A state that helped pioneer research in induced earthquakes a half century ago, Colorado this month joined several other states with robust oil and natural gas exploration and production activity in trying to determine if the advent of small quakes is directly related to drilling.

Following a 3.4-magnitude quake that struck May 31 near Greeley, CO, in Weld County in the northeastern part of the Denver Julesburg (DJ) Basin, University of Colorado geophysics professor Anne Sheehan and a group of her graduate students have deployed five seismic measuring devices around the epicenter.

The stations will stay in place for up to two months, said Sheehan, who said there were some aftershocks within a few hours of the 3.4 quake before the measuring devices were put in place.

“So far, all we have seen are some small quakes of less than magnitude-1,” Sheehan said. “Hopefully, this was just a one-time event and was just a natural earthquake, but if it was induced, we certainly don’t want to have more of those.”

Sheehan said the work follows on the experience in tracking the role of E&P wastewater injection at well sites as part of an uptick of small quakes in Oklahoma, Ohio and Texas (see Shale Daily, May 6). Her impromptu monitoring project is focused on water (class 2) injection wells, which have also been the focus in other states.

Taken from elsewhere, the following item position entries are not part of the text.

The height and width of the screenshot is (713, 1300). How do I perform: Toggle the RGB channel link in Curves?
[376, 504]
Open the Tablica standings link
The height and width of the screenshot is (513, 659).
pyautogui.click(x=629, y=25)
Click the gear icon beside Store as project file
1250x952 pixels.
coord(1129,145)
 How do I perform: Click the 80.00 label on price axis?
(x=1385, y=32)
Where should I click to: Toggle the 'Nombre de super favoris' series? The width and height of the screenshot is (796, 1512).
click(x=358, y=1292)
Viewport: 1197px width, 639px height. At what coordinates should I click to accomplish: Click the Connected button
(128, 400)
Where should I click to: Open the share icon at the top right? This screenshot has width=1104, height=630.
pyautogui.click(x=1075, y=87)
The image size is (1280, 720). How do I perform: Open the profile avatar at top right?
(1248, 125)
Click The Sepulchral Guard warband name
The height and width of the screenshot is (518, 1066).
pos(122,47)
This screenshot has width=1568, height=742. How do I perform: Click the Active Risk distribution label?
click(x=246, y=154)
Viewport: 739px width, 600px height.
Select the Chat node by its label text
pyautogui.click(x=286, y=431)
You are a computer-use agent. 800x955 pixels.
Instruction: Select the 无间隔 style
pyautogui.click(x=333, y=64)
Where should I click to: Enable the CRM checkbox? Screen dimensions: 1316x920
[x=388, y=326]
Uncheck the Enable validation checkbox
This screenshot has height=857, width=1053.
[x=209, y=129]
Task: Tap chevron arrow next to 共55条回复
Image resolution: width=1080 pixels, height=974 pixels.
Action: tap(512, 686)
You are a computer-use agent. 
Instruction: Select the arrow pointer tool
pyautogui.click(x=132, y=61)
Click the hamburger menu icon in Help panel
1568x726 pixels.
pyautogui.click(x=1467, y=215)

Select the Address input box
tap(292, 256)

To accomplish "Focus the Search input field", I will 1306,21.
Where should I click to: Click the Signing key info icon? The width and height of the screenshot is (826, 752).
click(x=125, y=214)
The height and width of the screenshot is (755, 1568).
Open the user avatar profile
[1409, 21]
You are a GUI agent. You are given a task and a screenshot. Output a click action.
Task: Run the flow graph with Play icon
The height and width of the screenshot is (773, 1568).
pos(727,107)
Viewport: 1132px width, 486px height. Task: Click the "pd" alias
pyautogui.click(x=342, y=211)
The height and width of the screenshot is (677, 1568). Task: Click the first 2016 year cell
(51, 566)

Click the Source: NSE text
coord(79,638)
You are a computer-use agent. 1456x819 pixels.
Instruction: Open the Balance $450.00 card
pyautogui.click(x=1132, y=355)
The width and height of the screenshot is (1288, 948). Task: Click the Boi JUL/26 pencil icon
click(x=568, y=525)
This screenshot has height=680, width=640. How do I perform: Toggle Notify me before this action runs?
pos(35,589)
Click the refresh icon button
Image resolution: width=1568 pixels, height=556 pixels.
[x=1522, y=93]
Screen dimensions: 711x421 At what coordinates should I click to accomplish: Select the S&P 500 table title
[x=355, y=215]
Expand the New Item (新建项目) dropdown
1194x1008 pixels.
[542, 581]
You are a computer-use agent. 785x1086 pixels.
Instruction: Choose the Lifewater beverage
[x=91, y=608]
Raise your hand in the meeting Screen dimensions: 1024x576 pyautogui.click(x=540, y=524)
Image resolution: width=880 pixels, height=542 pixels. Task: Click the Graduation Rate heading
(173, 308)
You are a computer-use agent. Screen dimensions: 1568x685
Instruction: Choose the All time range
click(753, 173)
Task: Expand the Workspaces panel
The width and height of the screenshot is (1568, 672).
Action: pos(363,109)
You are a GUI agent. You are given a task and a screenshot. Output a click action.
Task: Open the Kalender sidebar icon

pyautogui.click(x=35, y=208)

“There have been cases in which fracking [hydraulic fracturing] has caused earthquakes, but it is very rare and it is only recently been documented in a couple of cases in Canada,” Sheehan told NGI‘s Shale Daily on Tuesday. “In Oklahoma, they think it might be fracking-related earthquakes, but usually it is tied to injection wells.”

The first work on induced quakes was done in the 1960s in Colorado related to deep water injection by the U.S. military at the Rocky Mountain Arsenal, Sheehan said. More recently, in the Paradox Valley in Colorado, there were some deep water injection-related quakes tied to a water reclamation project in the 1990s.

Sheehan said her intent is to obtain “good data that we can make available to everyone — the U.S. Geological Survey, drillers, the Colorado Oil and Gas Conservation Commission, etc.”

“If this does turn out to be related to injection wells in oil and gas, which we don’t know yet, then hopefully this data will help establish the guidelines and practices that can help reduce this sort of thing.”

Sheehan, who is part of a U.S. study group looking at induced earthquakes, said the ongoing work involves peers in Oklahoma and other places. “The USGS also has a number of scientists now that specialize in this issue,” she said.

In Oklahoma, the rate of earthquakes “has increased remarkably since October 2013 — by about 50% — significantly increasing the chance for a damaging 5.5-magnitude or greater quake in central Oklahoma,” the USGS and OGS said earlier this year.

Oklahoma’s previous annual record was set last year with 109 quakes, while the long-term annual average between 1978 and 2008 was two. All of that has been eclipsed in four months so far this year.

Sheehan also referred to a National Research Council study of “Induced Seismicity Potential for Energy Technologies” that came out two years ago. She attended a recent scientific meeting on the subject that the NRC sponsored in Golden, CO, recently (study).